BOOKS RECEIVED: Two VERY different DAUGHTERS!

Some of you long time readers may recall that I’ve been a character in a sci-fi series. I was even killed… at least once. If that isn’t a motivation to read them, I don’t know what is.

I became a ongoing character in Chris Kennedy‘s zany series after he reached out to people to sign up to be “Red Shirts” in his books: basically cannon fodder whom he would name but then shamelessly kill off, just as the “Red Shirts” in Star Trek seem not to last beyond the 4th minute of the first segment.  I told him, “I can’t be a Red Shirt, but I can be a BLACK Shirt!”  He took me up on it.  Subsequently, I have some great lines and I get to kill really evil aliens.  Sure, I die… at least once.   But I’m not dead, yet.

At any rate, I’ve been exchanging emails with the author of those rollicking fun books about our mutual writing projects and disciplines. In solidarity, I should give him a shout for a new book and series he is working on. I haven’t read it yet.

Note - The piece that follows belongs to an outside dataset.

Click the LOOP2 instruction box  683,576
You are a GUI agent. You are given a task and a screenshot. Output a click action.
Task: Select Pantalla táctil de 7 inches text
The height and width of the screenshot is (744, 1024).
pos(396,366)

The Mutineer’s Daughter (In Revolution Born Book 1) US HERE – UK HERE

NB: I’m not in that one, btw.  Frankly, I don’t have a clue.  However, Chris is an upstanding guy, an officer and a gentleman.   I don’t think he would clue me in on something that I couldn’t share.   That said, Kennedy’s books are fun.  They aren’t Heinlein.  They aren’t Azimoz.  They are more like… The Magificent Seven meet Star Gate.

Also, on an entirely different tack, one of you readers sent me a copy of a new book The Radiance of Her Face: A Triptych in Honor of Mary Immaculate by Dom Xavier Perrin. US HERE – UK HERE

Mary is, of course, as Il Poeta calls her “the daughter of her Son”.

This little 2006 book was originally in French.  The writers is a Benedictine monk of Solesmes who is now Abbot of Quarr.  In the preface we read:

“There are some rather bold statements to be found here.  Anyone entirely committed to the cause of sixteenth-century Reformers will scarcely find them easy to swallow.”

I’m looking forward to getting into this one.  In print, it is a dense 72 pages from the purveyor of high quality Catholic Books, the increasingly indispensable Angelico Press.